**Excerto para leitura**
========================

Calma. Vamos reflectir um segundo. Se calhar dois.
Um País qualquer: Portugal por exemplo.
O novo Orçamento de Estado 2013 prevê mais austeridade. Tudo bem.
O problema é que o velho Orçamento 2012 previa austeridade também e falhou os objectivos.
É como pôr a mão em cima do fogo: queima? Sim, queima. Então que faço? Volto a pôr a mão em cima do fogo.
Problema: ou sou masoquista ou simplesmente demente.
Mas há uma terceira hipótese: quero queimar a mão.
Esquisito, não é?
Pois.
Lembramos: a austeridade não é uma escolha de Portugal, é uma pretensão do Fundo Monetário Internacional. Pessoas preparada, que conhecem o ABC e também o D da economia. Possível que pessoas assim não percebam que a austeridade gera outra austeridade? Possível que não consigam observar os nefastos efeitos dum primeiro ano de recessão? Possível que não entendam que o País gera agora menos riqueza e que, consequentemente, a Dívida Pública ao 4,5% do PIB é um resultado ainda mais distante? Porque se a Dívida descer mas o PIB também, nunca será alcançada a meta. É uma questão matemática.
Possível que estes licenciados, economistas, comentadores, especialistas de orçamentos internacionais não consigam tudo isso?
Não, não é possível.
Então somos obrigados a considerar uma hipótese: admitir que a austeridade conseguiu alcançar os resultados pretendidos. Queimar a mão.
Mas quais podem ser estes resultados?
Em primeiro lugar podemos pensar nas privatizações. Faz sentido. O Estado não tem dinheiro, é só vender o património. Tudo bem.
Mas para fazer isso não seria preciso agravar a austeridade. Alguém do governo poderia dizer: "Meus amigos, apesar das recentes medidas, o País fica pobre, muito pobre, e são precisas medidas de venda adicionais para encaixar uns trocos".
Na óptica doentia do governo e do FMI isso faria sentido.
Mas atenção: não é apenas isso que se passa. Além da austeridade, há outro efeito sempre presente mas do qual nunca se fala: a descredibilização da classe política. Que não é novidade, mas que nestas alturas atinge o máximo.
Em Portugal, a classe política fica debaixo do fogo porque pede sacrifícios (muitos) aos cidadãos mas parece incapaz de cortar na "gordura do Estado". O que é esta "gordura"? É um conjunto de instituições, associações, fundações estabelecidas ao longo das décadas, a maior parte das quais têm como utilidade representar um reservatório de votos, úteis nas eleições. Assume-se um fulano do qual ninguém de facto precisa, com um bom ordenado: o fulano, na altura das eleições, retribuirá com um voto ao partido. Não é surpresa, é assim que as coisas funcionam.
O problema nasce na altura em que um governo, um qualquer, tenha que "cortar" nestas gorduras: isso significa perder votos. Também o actual governo, liderado pelo simpático Pedro Com o Seu Coelho, afirma "Que se lixem as eleições" mas fica com o pezinho atrás na altura em que seria lógico fechar estas fontes de votos. E fica com o pezinho atrás também quando o assunto for limitar ou eliminar mesmo as mordomias, regalias, mais valias e privilégios da classe política.

========================

**Dados fornecidos**
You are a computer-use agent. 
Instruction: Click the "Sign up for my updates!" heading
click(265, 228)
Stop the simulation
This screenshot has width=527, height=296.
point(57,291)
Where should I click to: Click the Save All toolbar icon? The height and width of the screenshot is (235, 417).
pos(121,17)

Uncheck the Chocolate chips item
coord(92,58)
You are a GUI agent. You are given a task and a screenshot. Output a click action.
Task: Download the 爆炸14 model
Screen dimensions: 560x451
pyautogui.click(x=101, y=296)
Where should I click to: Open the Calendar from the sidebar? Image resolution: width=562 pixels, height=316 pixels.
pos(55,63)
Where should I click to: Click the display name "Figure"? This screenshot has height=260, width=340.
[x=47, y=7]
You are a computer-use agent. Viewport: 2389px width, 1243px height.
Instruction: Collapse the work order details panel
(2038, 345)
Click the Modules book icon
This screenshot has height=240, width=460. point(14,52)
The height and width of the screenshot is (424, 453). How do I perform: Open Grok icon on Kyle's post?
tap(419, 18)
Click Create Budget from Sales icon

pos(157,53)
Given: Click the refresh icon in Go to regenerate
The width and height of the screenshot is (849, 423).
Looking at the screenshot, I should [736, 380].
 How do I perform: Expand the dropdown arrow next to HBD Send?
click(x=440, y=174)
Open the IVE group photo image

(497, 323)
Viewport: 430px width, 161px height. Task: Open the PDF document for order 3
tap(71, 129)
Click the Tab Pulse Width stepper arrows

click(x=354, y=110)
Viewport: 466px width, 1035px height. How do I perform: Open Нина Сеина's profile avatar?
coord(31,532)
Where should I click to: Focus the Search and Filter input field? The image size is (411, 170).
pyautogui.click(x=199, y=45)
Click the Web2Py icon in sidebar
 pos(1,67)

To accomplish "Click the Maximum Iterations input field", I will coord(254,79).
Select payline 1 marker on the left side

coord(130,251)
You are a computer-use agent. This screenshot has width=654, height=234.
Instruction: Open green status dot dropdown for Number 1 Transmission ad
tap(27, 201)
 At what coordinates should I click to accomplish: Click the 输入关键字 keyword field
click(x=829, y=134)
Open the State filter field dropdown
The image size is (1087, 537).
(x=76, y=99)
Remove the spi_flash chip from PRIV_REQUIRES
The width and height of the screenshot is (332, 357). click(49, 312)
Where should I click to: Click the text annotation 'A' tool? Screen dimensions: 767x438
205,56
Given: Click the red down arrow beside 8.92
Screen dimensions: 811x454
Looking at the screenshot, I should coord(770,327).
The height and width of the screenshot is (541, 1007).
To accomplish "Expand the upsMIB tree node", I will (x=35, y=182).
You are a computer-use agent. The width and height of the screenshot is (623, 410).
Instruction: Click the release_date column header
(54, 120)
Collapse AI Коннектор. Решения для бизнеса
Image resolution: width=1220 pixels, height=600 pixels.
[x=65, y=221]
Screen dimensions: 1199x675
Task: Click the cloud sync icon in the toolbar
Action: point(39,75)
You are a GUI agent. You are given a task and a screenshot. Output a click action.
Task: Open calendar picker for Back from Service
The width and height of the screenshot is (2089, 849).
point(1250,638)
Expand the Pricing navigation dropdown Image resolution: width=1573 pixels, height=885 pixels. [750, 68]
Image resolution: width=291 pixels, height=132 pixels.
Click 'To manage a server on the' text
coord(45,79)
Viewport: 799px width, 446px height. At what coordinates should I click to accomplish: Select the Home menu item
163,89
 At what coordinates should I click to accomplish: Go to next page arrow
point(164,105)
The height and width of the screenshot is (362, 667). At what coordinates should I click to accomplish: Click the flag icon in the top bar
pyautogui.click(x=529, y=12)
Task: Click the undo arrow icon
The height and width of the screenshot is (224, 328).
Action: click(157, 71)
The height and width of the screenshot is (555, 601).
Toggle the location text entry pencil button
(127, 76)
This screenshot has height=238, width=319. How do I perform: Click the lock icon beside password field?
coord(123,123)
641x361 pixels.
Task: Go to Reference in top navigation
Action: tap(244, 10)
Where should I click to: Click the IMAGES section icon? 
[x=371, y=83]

========================

Transcreva fielmente a passagem do texto sobre a austeridade que vai de "O problema é" a "ou simplesmente demente.".

O problema é que o velho Orçamento 2012 previa austeridade também e falhou os objectivos.
É como pôr a mão em cima do fogo: queima? Sim, queima. Então que faço? Volto a pôr a mão em cima do fogo.
Problema: ou sou masoquista ou simplesmente demente.